» **ACTIVITY**: Beginning with the line that includes "The height and", return every remaining line of the material exactly as it reads, but not the pictures.

RECORDS FOR PROCESSING Start Marker

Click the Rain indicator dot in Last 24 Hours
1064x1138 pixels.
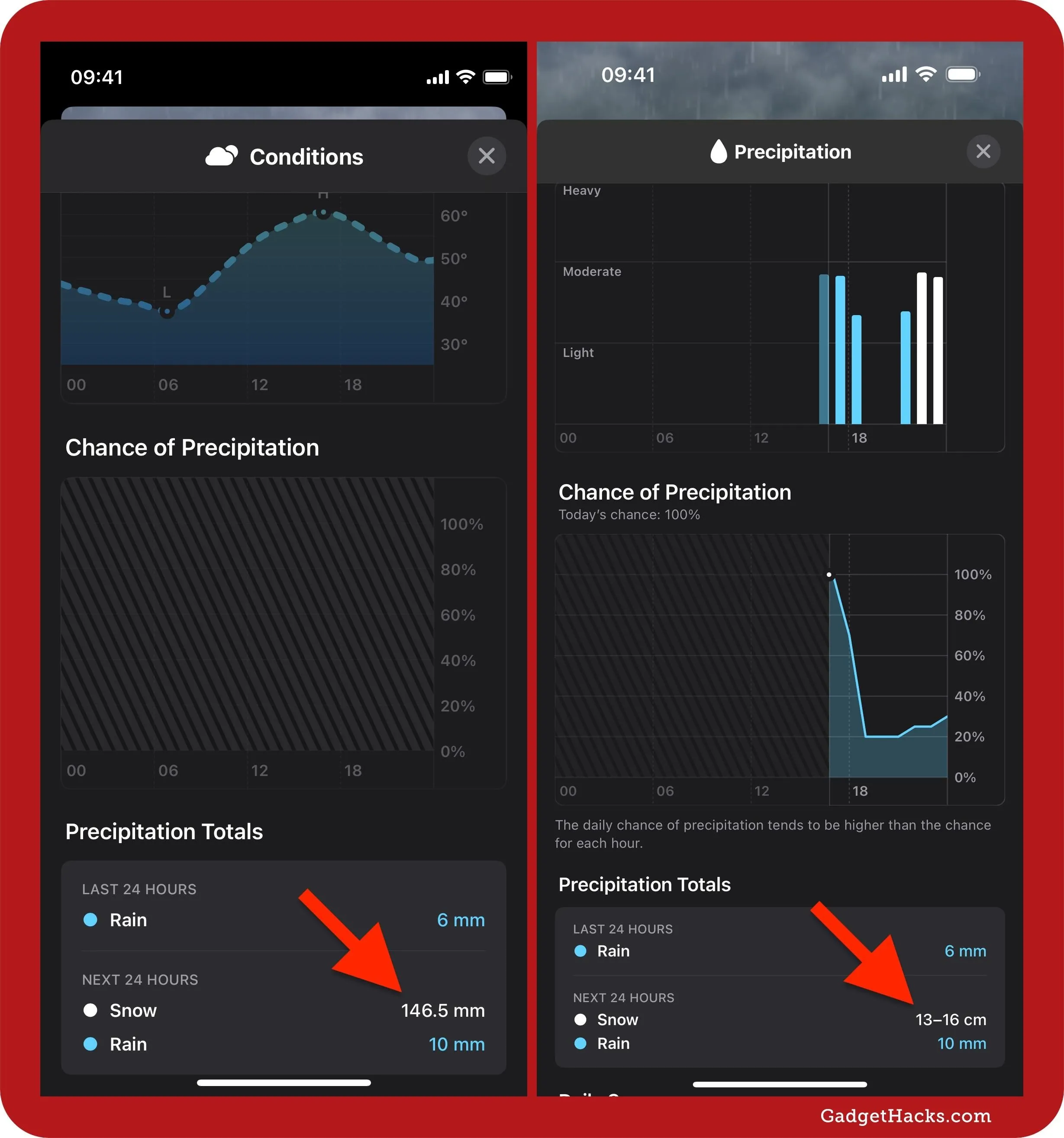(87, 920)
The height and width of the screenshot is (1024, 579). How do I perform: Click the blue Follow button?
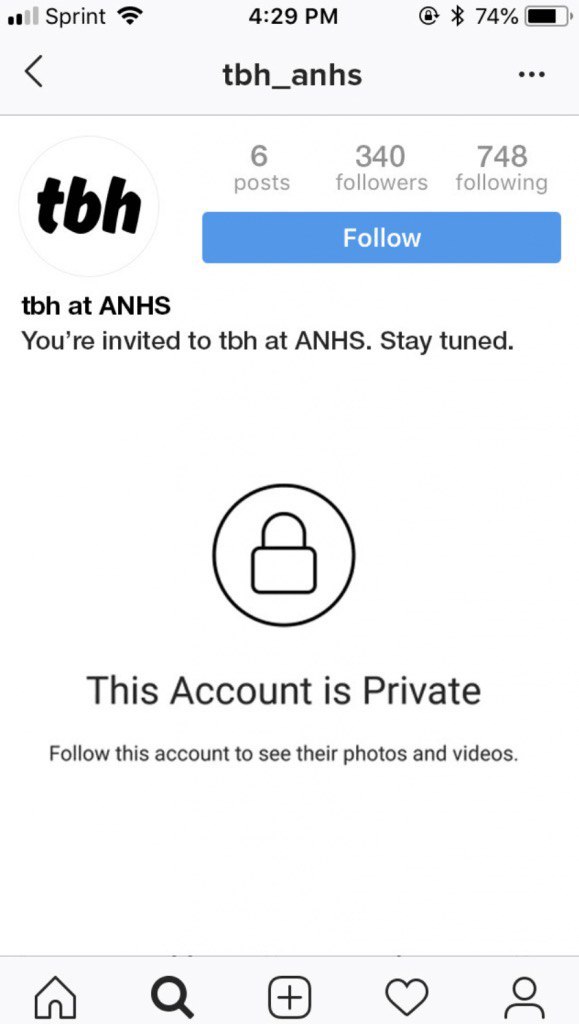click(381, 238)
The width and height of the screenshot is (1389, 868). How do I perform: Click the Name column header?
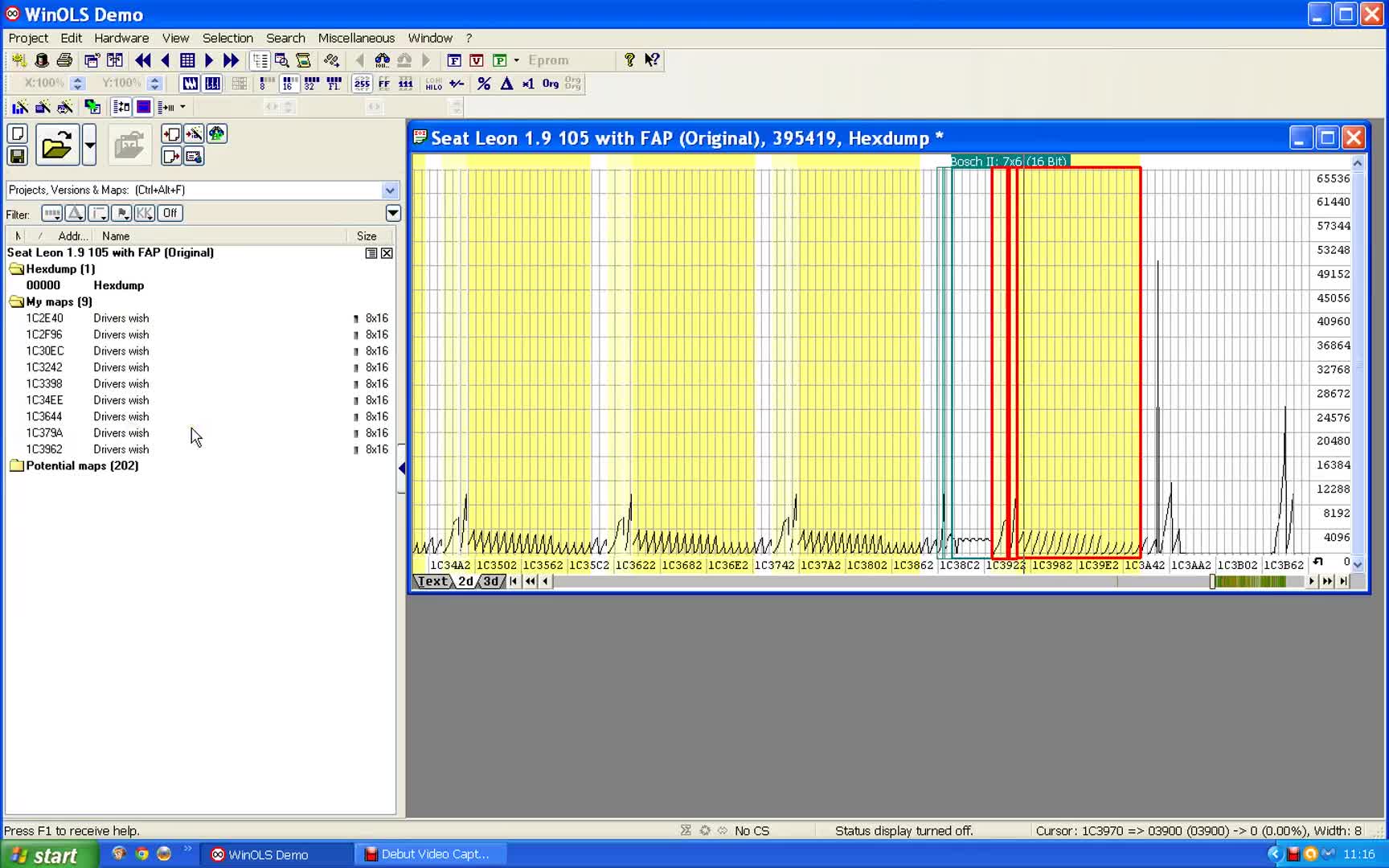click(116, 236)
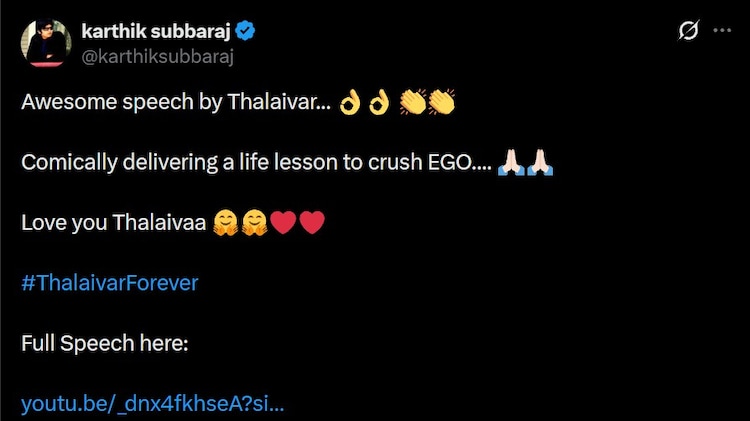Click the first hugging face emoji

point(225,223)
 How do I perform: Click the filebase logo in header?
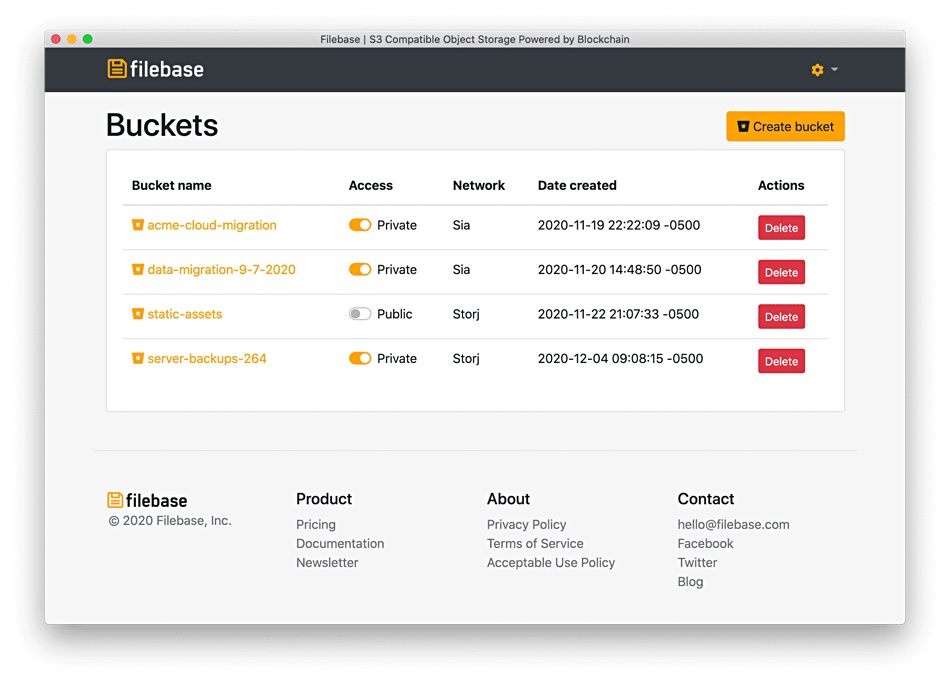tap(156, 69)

RECORDS FOR PROCESSING End Marker

» **EXERCISE SOLUTION**:
The height and width of the screenshot is (1024, 579). How do I perform: Click the blue Follow button?
click(381, 238)
The width and height of the screenshot is (1389, 868). How do I perform: Click the Name column header?
click(116, 236)
Click the first hugging face emoji

point(225,223)
 How do I perform: Click the filebase logo in header?
tap(156, 69)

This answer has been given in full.